If you kept the batch size as 1024, both GPUs only got 512 and thus your training couldn’t run any faster than using one GPU.

lattuada · March 25, 2018, 11:50am

No, I didn’t double the batch size.
But since each GPU takes half of the batch at each iteration, each iteration should be faster and since the number of the iterations remains the same the whole process should be faster.

ptrblck · March 25, 2018, 2:01pm

Yeah, you have a point.
Have you tried to time the processing of the different sizes on one GPU? It would be interesting to see, what the speedup should be.
Don’t forget to synchronize the GPU calls before stopping the timer.

lattuada · March 25, 2018, 2:43pm

I did some tests on a single GPU and the results were the expected ones (e.g., if I reduce the batch size and the number of input of images so that the number of iterations remains the same, then the execution time is smaller).
The execution time in all the tests is collected outside pytorch, so all the copy/synchronization issues should be taken into account.

ptrblck · March 25, 2018, 9:39pm

Are you using exactly the same code as mentioned in your first post or have you modified anything?

tjoseph · March 25, 2018, 10:22pm

Maybe since AlexNet has large fully connected layers, synchronization is actually a bigger bottleneck then computation speed and that’s why it gets slower with more GPUs?

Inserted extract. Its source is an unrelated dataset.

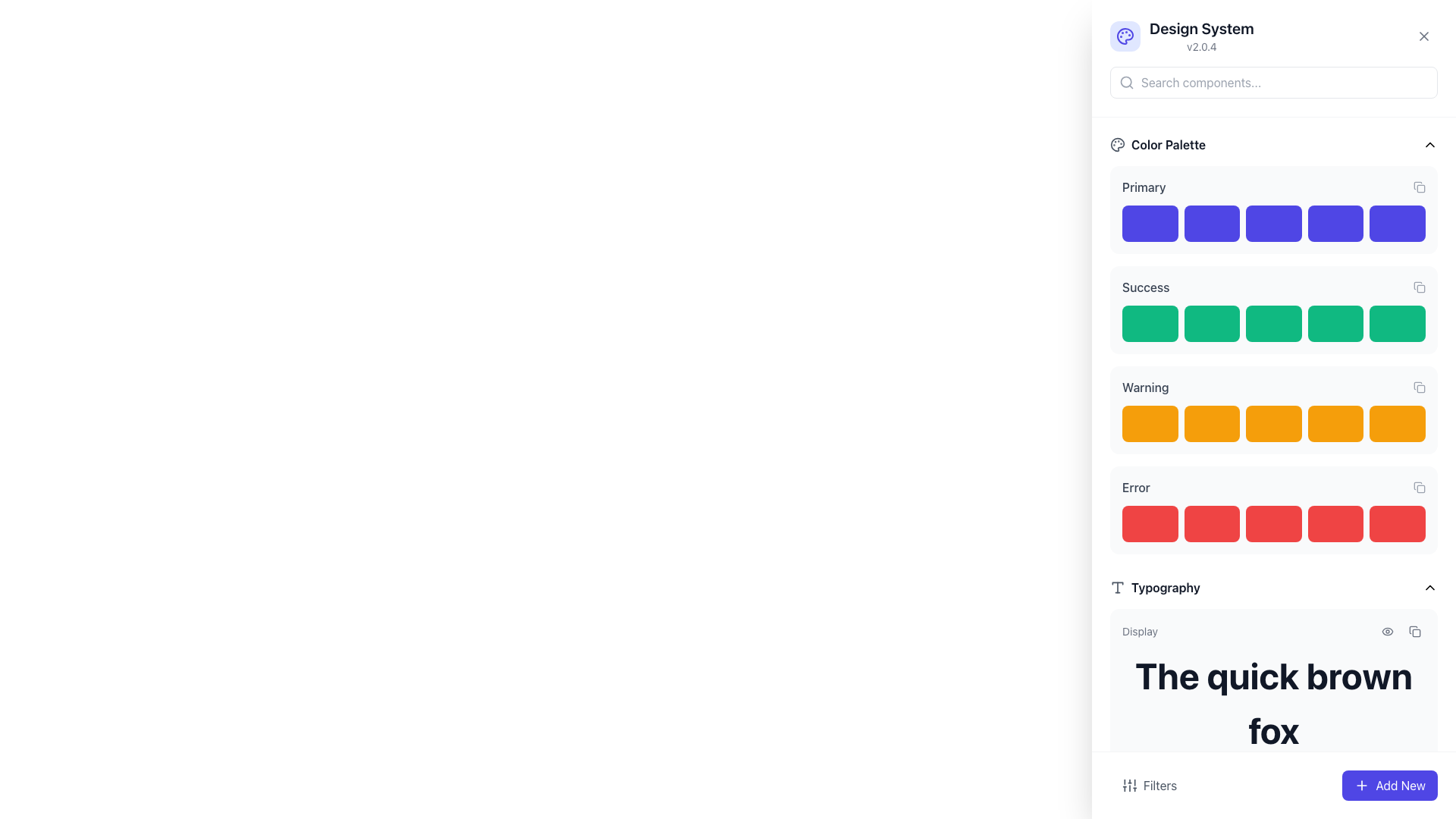 The height and width of the screenshot is (819, 1456). Describe the element at coordinates (1150, 785) in the screenshot. I see `the filter options button located in the bottom-left of the interface, adjacent to the 'Add New' button` at that location.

ptrblck · March 25, 2018, 10:24pm

I thought the same and wanted to test it myself.
Did you have any experience with that?
I’m currently traveling and the Internet connection is quite slow, which makes working via remote quite painful.

lattuada · March 26, 2018, 6:41am

I am using exactly the code of https://github.com/pytorch/examples/blob/master/imagenet/main.py
Moreover, according to Debugging DataParallel, no speedup and uneven memory allocation and https://github.com/pytorch/examples/blob/master/imagenet/main.py#L81, the fully connected layers of Alexnet are already implemented on single GPU to overcome synchronization issues.

swibe · March 26, 2018, 7:38am

I’ve used that script to train AlexNet before - I found that it’s such a simple model that it’s very easy to be limited by CPUs and/or disk access, and the number of GPUs is often irrelevant.

You can try increasing the number of threads which fetch the data (e.g. -j16), or you could try using a larger model if you want to check whether multi-GPU speedups are possible (e.g. --arch=resnet50).